#### Exercise task:
Retype the following lines with no changes at all, covering every one of the entries.

---- Information given

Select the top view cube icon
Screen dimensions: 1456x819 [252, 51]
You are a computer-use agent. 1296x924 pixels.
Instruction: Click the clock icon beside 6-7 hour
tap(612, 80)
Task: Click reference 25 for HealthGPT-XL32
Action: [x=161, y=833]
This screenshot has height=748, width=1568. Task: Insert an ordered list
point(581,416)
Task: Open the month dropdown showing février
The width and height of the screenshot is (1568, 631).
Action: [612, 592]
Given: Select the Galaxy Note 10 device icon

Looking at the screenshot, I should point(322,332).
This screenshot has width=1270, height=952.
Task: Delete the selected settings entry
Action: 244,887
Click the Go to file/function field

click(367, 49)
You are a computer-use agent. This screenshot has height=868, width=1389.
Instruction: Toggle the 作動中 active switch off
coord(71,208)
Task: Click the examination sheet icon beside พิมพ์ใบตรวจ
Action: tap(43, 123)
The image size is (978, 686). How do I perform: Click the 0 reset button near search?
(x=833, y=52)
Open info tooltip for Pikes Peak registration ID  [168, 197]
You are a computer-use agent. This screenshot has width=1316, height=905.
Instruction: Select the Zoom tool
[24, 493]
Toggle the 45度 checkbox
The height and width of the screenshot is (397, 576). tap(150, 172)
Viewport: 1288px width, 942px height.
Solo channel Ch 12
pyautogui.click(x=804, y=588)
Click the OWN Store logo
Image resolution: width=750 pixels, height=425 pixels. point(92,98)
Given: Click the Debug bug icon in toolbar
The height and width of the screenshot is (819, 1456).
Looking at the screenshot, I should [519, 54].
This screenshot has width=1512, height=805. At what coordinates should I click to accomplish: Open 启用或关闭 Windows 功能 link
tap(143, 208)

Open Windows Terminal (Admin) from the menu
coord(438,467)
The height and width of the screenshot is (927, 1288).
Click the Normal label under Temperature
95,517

--------

#### Result below:
Select the top view cube icon
Screen dimensions: 1456x819 [252, 51]
You are a computer-use agent. 1296x924 pixels.
Instruction: Click the clock icon beside 6-7 hour
tap(612, 80)
Task: Click reference 25 for HealthGPT-XL32
Action: [x=161, y=833]
This screenshot has height=748, width=1568. Task: Insert an ordered list
point(581,416)
Task: Open the month dropdown showing février
The width and height of the screenshot is (1568, 631).
Action: [612, 592]
Given: Select the Galaxy Note 10 device icon

Looking at the screenshot, I should point(322,332).
This screenshot has width=1270, height=952.
Task: Delete the selected settings entry
Action: 244,887
Click the Go to file/function field

click(367, 49)
You are a computer-use agent. This screenshot has height=868, width=1389.
Instruction: Toggle the 作動中 active switch off
coord(71,208)
Task: Click the examination sheet icon beside พิมพ์ใบตรวจ
Action: tap(43, 123)
The image size is (978, 686). How do I perform: Click the 0 reset button near search?
(x=833, y=52)
Open info tooltip for Pikes Peak registration ID  [168, 197]
You are a computer-use agent. This screenshot has width=1316, height=905.
Instruction: Select the Zoom tool
[24, 493]
Toggle the 45度 checkbox
The height and width of the screenshot is (397, 576). tap(150, 172)
Viewport: 1288px width, 942px height.
Solo channel Ch 12
pyautogui.click(x=804, y=588)
Click the OWN Store logo
Image resolution: width=750 pixels, height=425 pixels. point(92,98)
Given: Click the Debug bug icon in toolbar
The height and width of the screenshot is (819, 1456).
Looking at the screenshot, I should [519, 54].
This screenshot has width=1512, height=805. At what coordinates should I click to accomplish: Open 启用或关闭 Windows 功能 link
tap(143, 208)

Open Windows Terminal (Admin) from the menu
coord(438,467)
The height and width of the screenshot is (927, 1288).
Click the Normal label under Temperature
95,517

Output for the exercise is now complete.